In addition to marking an important departure from traditional epistemological assumptions, EC is claimed to provide a novel resolution to certain puzzles about knowledge—not least, skeptical ones—as well as to best comport with our everyday knowledge-attributing practices. What follows describes the leading forms of EC, so understood, as well as the principal arguments for and major objections to EC. Along the way, EC is situated with respect to certain other views, both kindred and competing


What are the arguments against Epistemic Contextualism?

What are the arguments for Epistemic Contextualism? 

If you wish to learn more before answering, please visit the Stanford Encyclopedia of philosophy. 
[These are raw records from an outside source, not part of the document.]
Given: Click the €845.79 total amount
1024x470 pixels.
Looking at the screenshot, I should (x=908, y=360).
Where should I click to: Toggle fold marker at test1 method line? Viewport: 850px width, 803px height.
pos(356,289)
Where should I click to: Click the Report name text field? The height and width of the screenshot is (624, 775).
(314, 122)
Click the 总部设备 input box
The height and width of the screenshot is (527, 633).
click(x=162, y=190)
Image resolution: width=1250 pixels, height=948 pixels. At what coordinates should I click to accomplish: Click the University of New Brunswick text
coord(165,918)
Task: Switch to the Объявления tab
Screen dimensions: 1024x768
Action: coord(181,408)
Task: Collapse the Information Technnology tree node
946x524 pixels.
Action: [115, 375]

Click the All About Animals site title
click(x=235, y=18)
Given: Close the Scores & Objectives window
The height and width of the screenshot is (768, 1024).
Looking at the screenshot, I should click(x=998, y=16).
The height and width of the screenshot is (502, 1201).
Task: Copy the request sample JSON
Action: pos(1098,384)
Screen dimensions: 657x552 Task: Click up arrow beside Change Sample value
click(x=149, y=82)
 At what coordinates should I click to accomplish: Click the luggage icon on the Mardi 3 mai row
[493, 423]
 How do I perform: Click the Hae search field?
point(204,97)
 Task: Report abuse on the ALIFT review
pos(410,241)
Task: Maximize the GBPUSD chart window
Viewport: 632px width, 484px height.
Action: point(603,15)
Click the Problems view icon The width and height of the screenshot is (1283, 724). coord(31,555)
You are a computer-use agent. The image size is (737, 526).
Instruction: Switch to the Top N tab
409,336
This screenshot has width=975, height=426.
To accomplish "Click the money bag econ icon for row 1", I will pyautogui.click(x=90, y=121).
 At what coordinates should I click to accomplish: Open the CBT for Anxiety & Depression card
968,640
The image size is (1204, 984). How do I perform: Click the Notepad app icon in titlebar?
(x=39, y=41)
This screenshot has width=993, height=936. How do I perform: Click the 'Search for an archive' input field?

For more information; Dretske, Cohen, Feldman and Wittgenstein are all extremely important figures to this new idea. Being familiar with Philosophical investigations by L. Wittgenstein is probably essential to really understanding the context that gave birth to this type of thinking about epistemology. 

If you aren't much of a reader, Director Derek Jarmons, Jubilee and Wittgenstein will also help reach a more,  Artistically impressionistic feeling of what this form of epistemic thought entails. 


Personal note: Really happy to be in this forum. I have seen a lot of really interesting and critical discussions taking place, in so many fields, that I am stuck for choice of where to begin to engage with you all.